Sie sind skeptisch, was die Haltbarkeit der Füllungen angeht?

Man soll nicht immer alles Neue verteufeln und ihm eine Chance geben. Aber mit den Daten, die mir bislang zu den Materialien vorliegen, kann ich nicht mit bestem Gewissen hinter dieser Lösung stehen. Sie sind noch nicht ausreichend lange auf dem Markt, sodass uns aussagekräftige Studien fehlen und einfach auch die Erfahrung. Es kann gut sein, dass wir in ein paar Jahren feststellen, dass Füllungen nur noch sieben oder acht Jahre halten. Amalgam hält dagegen 13 bis 15 Jahre. Zudem werden wir Zahnärzte mit etwas konfrontiert, was noch nicht gängige Praxis ist.

Was sollen Patienten künftig auf Kassenkosten erhalten?

Für den Seitenzahnbereich soll es drei Varianten geben. Welche am Ende tatsächlich genutzt wird, entscheiden wie bisher Zahnarzt und Patient gemeinsam. Zum einen sind das Glasionomerzemente, kurz GIZ. Derzeit verwenden wir diese vor allem, wenn ein Zahn eine provisorische Füllung benötigt. Das zweite sind Komposithybrid-Materialien. Diese kommen jetzt oft bei kariösen Kinderzähnen zum Einsatz, wenn diese ohnehin noch einmal wechseln. Das Dritte sind Alkasite. Sie gelten als haltbar und einfach zu verarbeiten. Der große Vorteil ist, dass alle Materialien weiß bis zahnfarben sind und damit ästhetischer.

Was bedeutet das für Patienten?

Die Entscheidung liegt nach wie vor bei ihnen. Aus meiner Erfahrung wählen heute schon 80 bis 90 Prozent der Patienten eine Kunststoff-Füllung im Seitenzahnbereich. Dann zahlt die Kasse den Amalgam-Preis und sie müssen zusätzliche Kosten selbst übernehmen. Das können bis zu 100 Euro pro Füllung sein, bei Keramik- oder Goldinlays sogar noch weit mehr. Wer die neuen Kassen-Füllungen nicht möchte, wird also genauso weiter zuzahlen müssen.
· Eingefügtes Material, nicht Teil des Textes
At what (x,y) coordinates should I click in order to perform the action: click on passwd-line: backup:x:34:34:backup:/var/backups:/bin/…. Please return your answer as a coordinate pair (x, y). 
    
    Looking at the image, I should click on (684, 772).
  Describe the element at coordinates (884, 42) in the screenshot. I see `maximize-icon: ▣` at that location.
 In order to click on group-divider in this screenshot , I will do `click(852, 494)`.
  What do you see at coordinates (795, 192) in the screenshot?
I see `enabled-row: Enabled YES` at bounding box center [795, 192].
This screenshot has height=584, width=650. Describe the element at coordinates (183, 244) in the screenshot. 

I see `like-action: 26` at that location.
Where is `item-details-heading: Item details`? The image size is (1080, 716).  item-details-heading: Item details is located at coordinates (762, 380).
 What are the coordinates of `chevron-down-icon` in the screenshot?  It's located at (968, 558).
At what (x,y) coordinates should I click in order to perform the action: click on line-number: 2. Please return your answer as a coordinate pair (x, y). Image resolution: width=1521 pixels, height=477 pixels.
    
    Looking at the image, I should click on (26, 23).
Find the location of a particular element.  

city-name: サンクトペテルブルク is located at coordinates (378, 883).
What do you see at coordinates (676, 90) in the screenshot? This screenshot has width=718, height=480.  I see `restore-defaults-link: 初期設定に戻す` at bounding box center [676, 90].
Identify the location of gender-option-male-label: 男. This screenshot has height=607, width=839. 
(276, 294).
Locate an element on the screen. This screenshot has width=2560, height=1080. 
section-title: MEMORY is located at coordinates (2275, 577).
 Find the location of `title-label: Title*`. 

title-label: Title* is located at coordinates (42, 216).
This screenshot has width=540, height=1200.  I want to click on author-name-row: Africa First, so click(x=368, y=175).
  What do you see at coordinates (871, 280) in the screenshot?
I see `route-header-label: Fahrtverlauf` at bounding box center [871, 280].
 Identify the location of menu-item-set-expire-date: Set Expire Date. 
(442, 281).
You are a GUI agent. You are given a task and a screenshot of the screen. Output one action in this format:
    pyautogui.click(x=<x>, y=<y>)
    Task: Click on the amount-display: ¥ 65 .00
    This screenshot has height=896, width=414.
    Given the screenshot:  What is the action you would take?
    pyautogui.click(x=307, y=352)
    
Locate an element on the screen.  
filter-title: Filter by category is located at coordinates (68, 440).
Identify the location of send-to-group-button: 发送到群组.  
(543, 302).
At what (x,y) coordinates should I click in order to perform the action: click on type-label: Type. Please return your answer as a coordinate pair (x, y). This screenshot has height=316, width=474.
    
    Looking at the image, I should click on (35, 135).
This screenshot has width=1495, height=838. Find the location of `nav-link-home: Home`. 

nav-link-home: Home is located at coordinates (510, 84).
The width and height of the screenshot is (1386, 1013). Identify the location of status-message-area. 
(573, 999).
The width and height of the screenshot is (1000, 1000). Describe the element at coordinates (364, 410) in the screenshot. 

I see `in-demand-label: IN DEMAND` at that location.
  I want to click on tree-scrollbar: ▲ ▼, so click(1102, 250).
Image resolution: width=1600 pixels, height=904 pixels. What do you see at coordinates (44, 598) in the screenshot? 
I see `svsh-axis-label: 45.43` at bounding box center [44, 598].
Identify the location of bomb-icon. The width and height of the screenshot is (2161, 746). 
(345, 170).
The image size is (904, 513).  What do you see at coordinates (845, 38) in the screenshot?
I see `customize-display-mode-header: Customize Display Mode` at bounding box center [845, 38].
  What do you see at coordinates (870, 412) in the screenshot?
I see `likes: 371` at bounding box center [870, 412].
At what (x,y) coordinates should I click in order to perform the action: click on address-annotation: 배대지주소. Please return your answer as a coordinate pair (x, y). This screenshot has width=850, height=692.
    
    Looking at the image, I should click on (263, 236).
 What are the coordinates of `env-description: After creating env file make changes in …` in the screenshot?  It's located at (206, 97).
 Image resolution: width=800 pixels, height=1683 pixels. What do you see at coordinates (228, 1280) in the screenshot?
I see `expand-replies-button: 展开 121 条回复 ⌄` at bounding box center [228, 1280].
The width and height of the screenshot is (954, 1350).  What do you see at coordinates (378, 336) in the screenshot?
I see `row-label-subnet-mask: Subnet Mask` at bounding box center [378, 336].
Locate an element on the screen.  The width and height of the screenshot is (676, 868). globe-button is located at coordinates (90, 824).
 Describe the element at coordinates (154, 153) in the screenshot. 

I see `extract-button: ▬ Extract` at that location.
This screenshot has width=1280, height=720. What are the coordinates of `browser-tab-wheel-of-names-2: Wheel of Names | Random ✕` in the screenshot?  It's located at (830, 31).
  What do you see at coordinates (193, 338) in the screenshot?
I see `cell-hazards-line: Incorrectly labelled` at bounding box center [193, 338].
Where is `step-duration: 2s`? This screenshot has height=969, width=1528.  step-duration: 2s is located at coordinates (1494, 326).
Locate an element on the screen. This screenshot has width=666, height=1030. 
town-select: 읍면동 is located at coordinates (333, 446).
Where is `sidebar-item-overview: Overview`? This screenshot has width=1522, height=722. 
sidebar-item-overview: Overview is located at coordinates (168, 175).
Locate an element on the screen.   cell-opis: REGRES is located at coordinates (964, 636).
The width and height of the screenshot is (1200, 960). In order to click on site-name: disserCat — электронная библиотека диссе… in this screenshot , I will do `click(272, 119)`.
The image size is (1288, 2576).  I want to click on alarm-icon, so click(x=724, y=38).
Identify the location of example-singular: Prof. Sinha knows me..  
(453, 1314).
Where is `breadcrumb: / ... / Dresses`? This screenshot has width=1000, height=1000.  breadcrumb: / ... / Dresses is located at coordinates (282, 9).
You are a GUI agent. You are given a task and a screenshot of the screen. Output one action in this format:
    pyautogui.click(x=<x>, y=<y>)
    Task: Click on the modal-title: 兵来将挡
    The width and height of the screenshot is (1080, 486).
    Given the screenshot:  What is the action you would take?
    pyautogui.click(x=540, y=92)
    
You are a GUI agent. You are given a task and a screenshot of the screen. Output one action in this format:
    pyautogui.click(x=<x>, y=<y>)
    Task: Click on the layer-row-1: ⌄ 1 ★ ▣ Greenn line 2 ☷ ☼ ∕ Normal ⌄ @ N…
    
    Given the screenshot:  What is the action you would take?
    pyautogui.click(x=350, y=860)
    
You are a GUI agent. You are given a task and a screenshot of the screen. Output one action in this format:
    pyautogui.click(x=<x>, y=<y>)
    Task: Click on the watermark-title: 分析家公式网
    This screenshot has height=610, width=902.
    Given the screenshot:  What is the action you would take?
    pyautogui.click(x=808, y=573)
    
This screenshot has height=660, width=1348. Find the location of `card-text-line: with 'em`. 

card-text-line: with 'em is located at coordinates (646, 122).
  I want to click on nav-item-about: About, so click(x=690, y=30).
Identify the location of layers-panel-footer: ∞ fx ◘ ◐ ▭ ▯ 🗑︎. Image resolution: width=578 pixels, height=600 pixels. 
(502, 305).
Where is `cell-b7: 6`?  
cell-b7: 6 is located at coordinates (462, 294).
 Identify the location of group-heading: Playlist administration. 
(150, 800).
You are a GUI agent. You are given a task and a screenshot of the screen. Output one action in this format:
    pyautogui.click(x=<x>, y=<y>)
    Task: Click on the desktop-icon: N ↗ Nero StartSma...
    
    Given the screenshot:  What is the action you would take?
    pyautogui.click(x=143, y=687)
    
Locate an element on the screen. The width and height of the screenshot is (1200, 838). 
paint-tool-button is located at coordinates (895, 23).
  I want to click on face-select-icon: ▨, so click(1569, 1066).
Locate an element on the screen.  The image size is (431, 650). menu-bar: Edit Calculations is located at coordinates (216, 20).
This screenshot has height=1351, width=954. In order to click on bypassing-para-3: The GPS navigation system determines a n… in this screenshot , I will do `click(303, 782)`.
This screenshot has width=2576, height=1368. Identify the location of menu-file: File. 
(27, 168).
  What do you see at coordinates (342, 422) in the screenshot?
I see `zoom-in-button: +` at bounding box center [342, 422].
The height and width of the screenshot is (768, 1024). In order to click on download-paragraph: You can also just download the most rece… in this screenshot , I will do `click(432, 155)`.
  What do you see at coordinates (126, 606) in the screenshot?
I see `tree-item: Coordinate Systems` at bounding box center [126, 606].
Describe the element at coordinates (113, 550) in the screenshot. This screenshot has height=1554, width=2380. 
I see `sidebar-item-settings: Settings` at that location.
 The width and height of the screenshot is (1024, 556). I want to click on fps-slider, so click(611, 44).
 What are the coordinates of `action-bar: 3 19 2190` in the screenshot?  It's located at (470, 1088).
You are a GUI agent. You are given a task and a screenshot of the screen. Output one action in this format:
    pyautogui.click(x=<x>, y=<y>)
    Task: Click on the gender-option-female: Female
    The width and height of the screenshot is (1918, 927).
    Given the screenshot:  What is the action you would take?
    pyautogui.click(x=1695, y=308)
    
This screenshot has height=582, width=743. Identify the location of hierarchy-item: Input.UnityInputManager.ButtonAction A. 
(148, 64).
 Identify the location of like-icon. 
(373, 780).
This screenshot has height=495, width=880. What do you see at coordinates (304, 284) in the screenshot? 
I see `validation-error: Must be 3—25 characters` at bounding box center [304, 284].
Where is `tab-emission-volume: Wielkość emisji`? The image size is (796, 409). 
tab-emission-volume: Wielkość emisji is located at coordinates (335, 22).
Sie haben mehr als 30 Jahre praktiziert. Bedauern Sie das Aus für Amalgam?

Ja. Es ist der älteste und besterforschte Füllstoff für kariöse Zähne im Seitenbereich. Ich kenne nur sehr wenige andere Materialien, die bei bestimmten Indikationen ein vergleichbares Ergebnis liefern. Amalgam ist langlebig und wird von den allermeisten Patienten ohne Probleme vertragen. Wird es fachgerecht eingesetzt, bestehen auch keinerlei Gesundheitsgefahren. Das nicht nachvollziehbare Verbot sehe ich aber auch aus versorgungstechnischen Gründen kritisch.

Was meinen Sie damit?

Amalgam wird heute insbesondere bei Patienten mit Einschränkungen bei der Mitarbeit, genannt Compliance oder Adhärenz, eingesetzt oder bei Patienten, die mit wenig Zeitaufwand unter Zurückstellung ästhetischer Aspekte eine kostenfreie Zahnfüllung wünschen. Amalgam lässt sich schnell und unkompliziert verarbeiten. Zudem können bei manchen Patienten die Füllungsränder nicht sicher trocken gehalten werden, sodass die neuen Füllstoffe nicht so gut im Zahn halten.